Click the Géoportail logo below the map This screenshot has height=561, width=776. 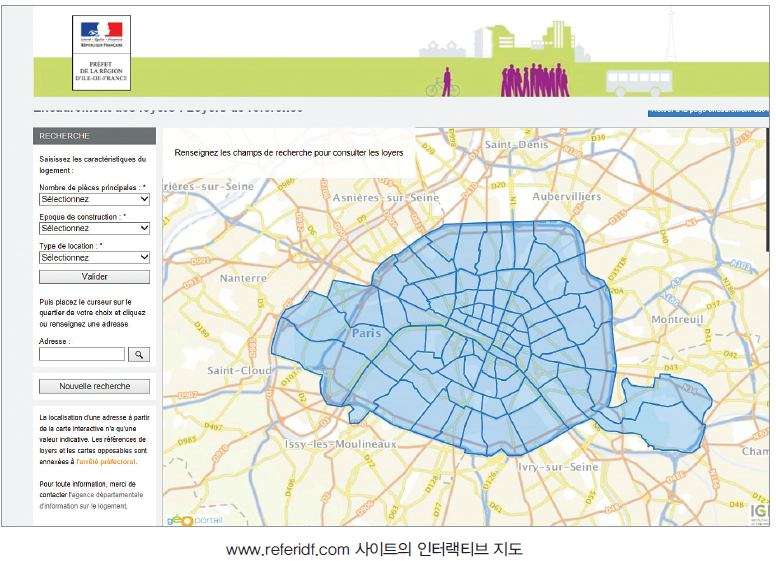click(194, 518)
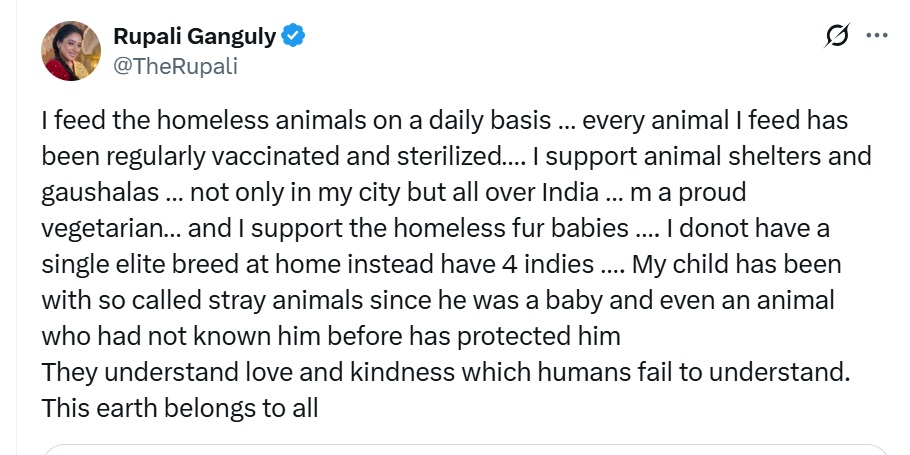Click the line starting 'I feed the homeless animals'

click(x=445, y=121)
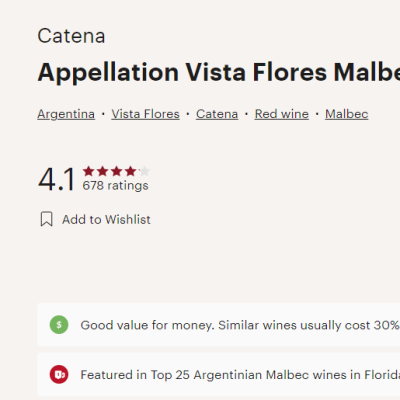
Task: Open the Argentina country link
Action: point(66,114)
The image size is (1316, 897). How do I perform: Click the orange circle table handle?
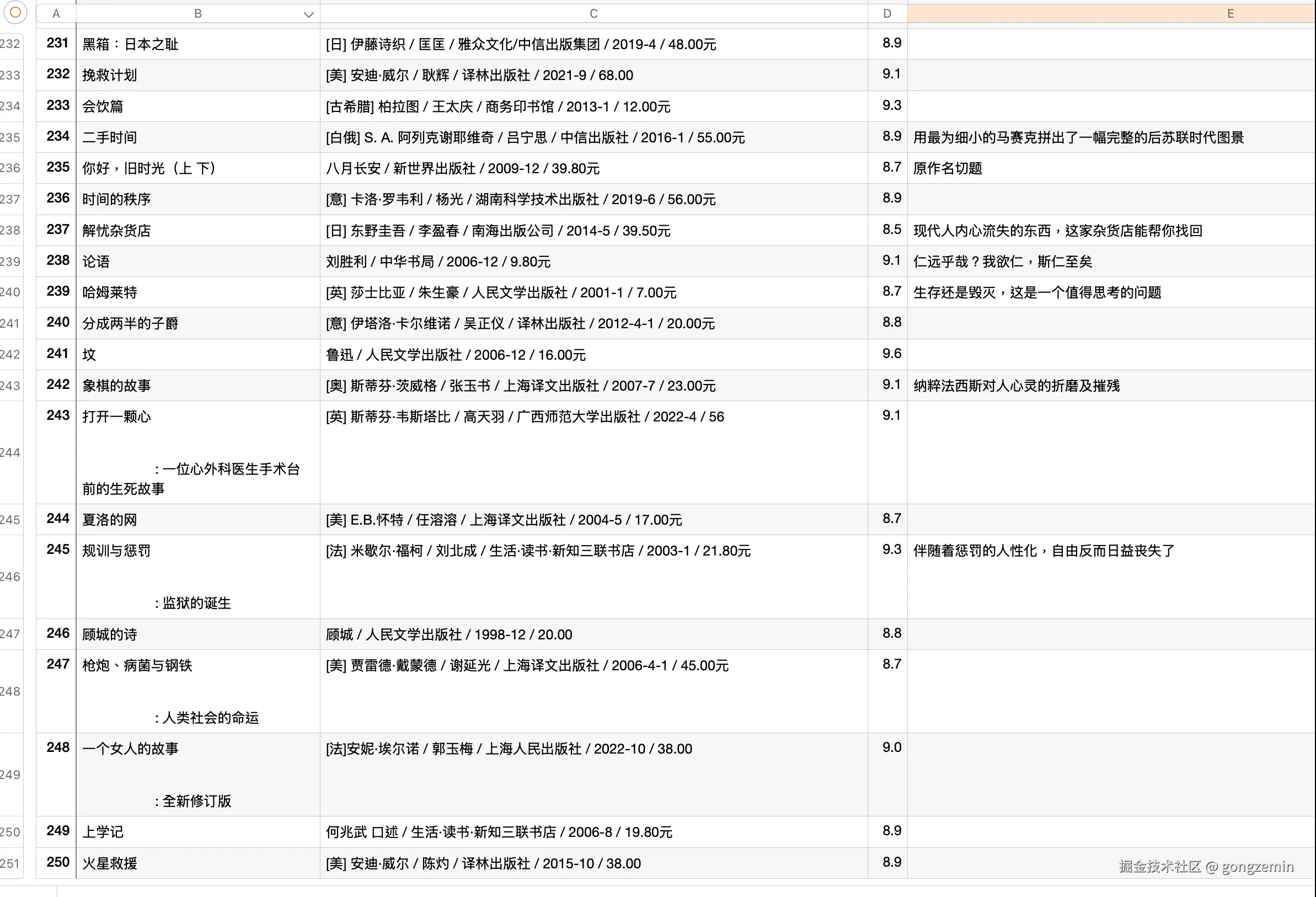coord(15,12)
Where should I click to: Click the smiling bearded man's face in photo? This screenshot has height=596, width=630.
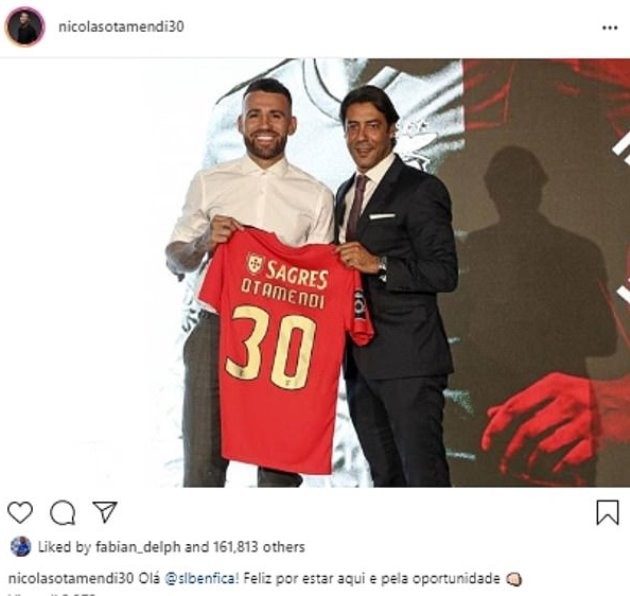point(265,125)
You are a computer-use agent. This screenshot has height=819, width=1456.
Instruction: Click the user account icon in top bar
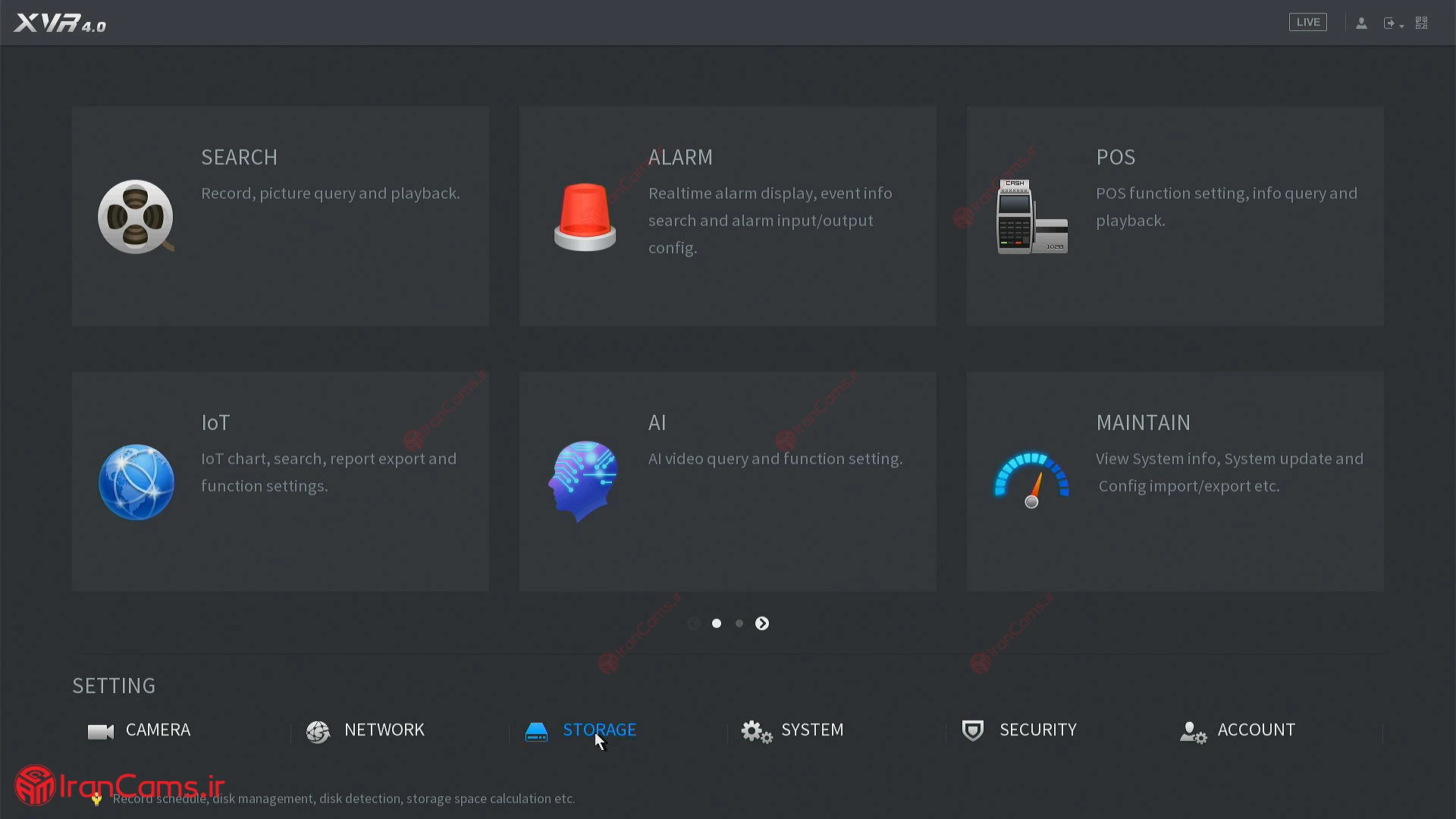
....
> What you are asked to do
Write out again, word for word, the lines from the one holding "The image size" through the end of the records, both ends included, and leave the pictures out of your answer.

> The reply
The image size is (1316, 897). How do I perform: Click the orange circle table handle?
coord(15,12)
Where should I click to: Click the smiling bearded man's face in photo? This screenshot has height=596, width=630.
point(265,125)
You are a computer-use agent. This screenshot has height=819, width=1456.
Instruction: Click the user account icon in top bar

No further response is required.